### Work instructions
Without any omission, reproduce the records that follow.

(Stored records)
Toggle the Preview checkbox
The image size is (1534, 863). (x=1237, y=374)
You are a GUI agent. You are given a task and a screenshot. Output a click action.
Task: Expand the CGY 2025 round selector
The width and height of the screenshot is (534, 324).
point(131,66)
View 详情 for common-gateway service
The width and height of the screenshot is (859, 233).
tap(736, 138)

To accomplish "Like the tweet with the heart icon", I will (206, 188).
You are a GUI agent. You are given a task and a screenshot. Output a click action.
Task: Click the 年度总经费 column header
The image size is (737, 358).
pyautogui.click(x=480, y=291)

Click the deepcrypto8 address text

### Answer space
Toggle the Preview checkbox
The image size is (1534, 863). (x=1237, y=374)
You are a GUI agent. You are given a task and a screenshot. Output a click action.
Task: Expand the CGY 2025 round selector
The width and height of the screenshot is (534, 324).
point(131,66)
View 详情 for common-gateway service
The width and height of the screenshot is (859, 233).
tap(736, 138)

To accomplish "Like the tweet with the heart icon", I will (206, 188).
You are a GUI agent. You are given a task and a screenshot. Output a click action.
Task: Click the 年度总经费 column header
The image size is (737, 358).
pyautogui.click(x=480, y=291)

Click the deepcrypto8 address text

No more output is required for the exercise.